When the Syrian Electronic Army nailed a number of prominent media outlets earlier this year, we were pleased to see a number of open and honest responses from those that were breached, notably from The Onion and The Financial Times.
Last week, the SEA was at it again, successfully hacking content recommendation service Outbrain, an attack which provided a foothold to compromise media behemoths The Washington Post, Time, and CNN. The SEA attacked Outbrain with largely the same tactics it has used so successfully in the past few months, by eliciting log-in credentials through a phishing email, the same tactics PhishMe simulates in our data entry scenarios.
While Outbrain succumbed in similar fashion to the other victims of the SEA, its response was not nearly as encouraging. This quote was particularly troubling: “Outbrain’s system was compromised as a result of a simple phishing attack. Our system was not hacked, firewalls were not infiltrated and no personal or customer data was taken.”
We’re not quite sure how an organization can admit to being compromised in one sentence and then state it had not been hacked in the next. It’s also important to note that data-entry attacks like this one employ no malware, so any network and endpoint malware detection technologies Outbrain had in place could not have stopped this attack. Technical defenses are irrelevant if employees give attackers their login credentials.
Outbrain seems to think that being compromised by such a simple attack lessens the severity of the issue. Simple attack methods don’t mean the consequences of that attack won’t be severe, and it’s discouraging to see an organization try to brush off being compromised by a phishing attack.
This response is a bit of a 180 from what we usually see.

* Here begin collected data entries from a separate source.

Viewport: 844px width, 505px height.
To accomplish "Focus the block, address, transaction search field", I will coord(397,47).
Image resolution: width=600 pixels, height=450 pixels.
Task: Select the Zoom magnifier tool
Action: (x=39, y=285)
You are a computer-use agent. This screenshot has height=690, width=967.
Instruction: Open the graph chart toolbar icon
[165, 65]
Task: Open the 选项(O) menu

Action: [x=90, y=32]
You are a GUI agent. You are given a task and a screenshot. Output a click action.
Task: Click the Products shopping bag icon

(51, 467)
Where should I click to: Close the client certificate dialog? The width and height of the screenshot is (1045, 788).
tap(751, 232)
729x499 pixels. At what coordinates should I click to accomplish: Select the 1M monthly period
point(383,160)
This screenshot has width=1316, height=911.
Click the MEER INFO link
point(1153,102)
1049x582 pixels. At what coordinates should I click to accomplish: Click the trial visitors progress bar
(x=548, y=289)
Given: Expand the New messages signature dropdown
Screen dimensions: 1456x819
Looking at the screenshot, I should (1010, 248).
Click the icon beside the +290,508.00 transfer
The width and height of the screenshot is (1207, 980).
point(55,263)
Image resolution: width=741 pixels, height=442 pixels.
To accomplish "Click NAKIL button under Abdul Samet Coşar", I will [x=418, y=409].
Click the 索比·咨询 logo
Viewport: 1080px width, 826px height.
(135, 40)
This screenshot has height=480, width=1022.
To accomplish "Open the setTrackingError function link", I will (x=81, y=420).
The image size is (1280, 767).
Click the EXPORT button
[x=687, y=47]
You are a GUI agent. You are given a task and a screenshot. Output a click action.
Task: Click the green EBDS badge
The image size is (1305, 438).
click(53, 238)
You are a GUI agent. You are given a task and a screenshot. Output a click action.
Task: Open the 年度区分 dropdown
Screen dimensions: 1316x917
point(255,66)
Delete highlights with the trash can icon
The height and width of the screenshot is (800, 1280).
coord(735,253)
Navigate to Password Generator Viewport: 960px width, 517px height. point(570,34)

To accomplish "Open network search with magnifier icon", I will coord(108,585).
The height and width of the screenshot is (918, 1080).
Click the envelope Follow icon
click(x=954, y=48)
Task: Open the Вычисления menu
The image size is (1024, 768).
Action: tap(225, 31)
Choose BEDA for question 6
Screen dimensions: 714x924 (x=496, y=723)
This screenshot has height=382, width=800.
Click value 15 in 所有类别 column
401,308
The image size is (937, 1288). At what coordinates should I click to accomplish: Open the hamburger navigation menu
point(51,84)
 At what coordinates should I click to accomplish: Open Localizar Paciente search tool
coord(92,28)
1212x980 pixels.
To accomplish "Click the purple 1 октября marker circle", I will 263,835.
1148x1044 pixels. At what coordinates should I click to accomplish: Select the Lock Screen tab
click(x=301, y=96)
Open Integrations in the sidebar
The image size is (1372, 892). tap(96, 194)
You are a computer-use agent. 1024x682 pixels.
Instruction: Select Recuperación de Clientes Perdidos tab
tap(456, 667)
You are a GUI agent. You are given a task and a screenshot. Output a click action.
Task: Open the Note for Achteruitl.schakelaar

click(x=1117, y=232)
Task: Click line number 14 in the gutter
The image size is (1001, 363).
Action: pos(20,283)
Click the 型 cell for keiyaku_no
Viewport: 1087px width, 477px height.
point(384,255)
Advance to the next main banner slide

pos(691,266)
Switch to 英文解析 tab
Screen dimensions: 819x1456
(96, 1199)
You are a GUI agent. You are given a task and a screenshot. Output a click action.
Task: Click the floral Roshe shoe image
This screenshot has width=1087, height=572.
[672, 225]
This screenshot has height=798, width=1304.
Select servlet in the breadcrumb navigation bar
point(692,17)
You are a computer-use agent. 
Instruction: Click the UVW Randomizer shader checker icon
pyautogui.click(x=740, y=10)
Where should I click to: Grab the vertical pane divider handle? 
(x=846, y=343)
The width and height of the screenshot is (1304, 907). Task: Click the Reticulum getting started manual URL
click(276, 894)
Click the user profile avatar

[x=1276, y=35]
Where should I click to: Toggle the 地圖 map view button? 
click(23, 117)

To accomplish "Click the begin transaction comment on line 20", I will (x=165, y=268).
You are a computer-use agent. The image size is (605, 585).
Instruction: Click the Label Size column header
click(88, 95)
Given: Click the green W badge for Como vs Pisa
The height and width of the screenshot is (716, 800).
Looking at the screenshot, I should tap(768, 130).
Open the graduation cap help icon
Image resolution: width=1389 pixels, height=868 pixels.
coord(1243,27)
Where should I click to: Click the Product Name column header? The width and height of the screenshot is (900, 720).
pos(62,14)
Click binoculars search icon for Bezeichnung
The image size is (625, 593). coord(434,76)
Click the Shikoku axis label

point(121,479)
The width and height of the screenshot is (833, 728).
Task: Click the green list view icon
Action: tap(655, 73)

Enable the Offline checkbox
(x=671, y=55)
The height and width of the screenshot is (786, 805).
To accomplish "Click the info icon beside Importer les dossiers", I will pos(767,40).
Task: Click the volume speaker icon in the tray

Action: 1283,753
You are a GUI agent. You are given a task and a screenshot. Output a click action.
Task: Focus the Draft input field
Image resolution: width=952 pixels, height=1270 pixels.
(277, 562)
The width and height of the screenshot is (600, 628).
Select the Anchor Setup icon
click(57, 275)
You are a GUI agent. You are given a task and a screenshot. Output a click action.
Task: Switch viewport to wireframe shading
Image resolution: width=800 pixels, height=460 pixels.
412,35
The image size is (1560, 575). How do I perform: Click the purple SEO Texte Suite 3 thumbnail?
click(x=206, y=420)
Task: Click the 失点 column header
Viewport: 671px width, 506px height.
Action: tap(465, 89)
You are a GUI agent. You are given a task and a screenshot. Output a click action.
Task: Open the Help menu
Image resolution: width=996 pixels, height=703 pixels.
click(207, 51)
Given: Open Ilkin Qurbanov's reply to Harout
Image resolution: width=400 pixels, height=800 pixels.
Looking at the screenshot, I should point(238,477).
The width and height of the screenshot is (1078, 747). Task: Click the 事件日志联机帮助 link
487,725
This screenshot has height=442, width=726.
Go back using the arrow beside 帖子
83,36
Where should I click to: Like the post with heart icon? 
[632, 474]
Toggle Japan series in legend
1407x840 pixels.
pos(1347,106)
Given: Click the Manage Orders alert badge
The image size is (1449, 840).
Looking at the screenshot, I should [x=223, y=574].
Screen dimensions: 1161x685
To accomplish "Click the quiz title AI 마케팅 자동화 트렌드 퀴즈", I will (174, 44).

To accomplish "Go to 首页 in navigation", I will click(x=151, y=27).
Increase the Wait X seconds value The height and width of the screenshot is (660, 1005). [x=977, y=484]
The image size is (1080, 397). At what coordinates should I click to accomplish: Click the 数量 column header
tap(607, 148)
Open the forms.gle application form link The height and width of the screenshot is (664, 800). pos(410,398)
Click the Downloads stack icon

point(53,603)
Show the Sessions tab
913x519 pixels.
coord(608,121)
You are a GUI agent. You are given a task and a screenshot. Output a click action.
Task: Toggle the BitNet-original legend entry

As we discussed in March, many organizations try to emphasize the complexity and sophistication of the attacks that compromise their systems.
Perhaps no customer data was taken, but as the FT’s response detailed, the SEA isn’t interested in collecting customer data, rather it is interested in gaining access to Western media outlets and using their various platforms to broadcast its message. By using Outbrain to hack the websites of media outlets, the SEA got exactly what it wanted from its simple phishing attack. As long as adversaries can achieve their goals through phishing emails, why should they bother trying to penetrate a firewall?
To Outbrain’s credit, it mentions that it will institute staff training as a result of this breach. Hopefully this training will be immersive and simulate the same tactics adversaries like the SEA are using every day.
The fact that the SEA has continued to successfully hack organizations through data-entry phishing attacks –despite the notoriety the group has gained as well as the fact that outlets like The Onion and Financial Times have exposed the tactics the SEA uses – show that there is still a significant gap when it comes to employee awareness.
Attackers tend to see an effective method and replicate it. The SEA has now carried out a number of successful data entry attacks against high-profile targets. Who else is having success with these methods? Will we see an uptick in this type of attack?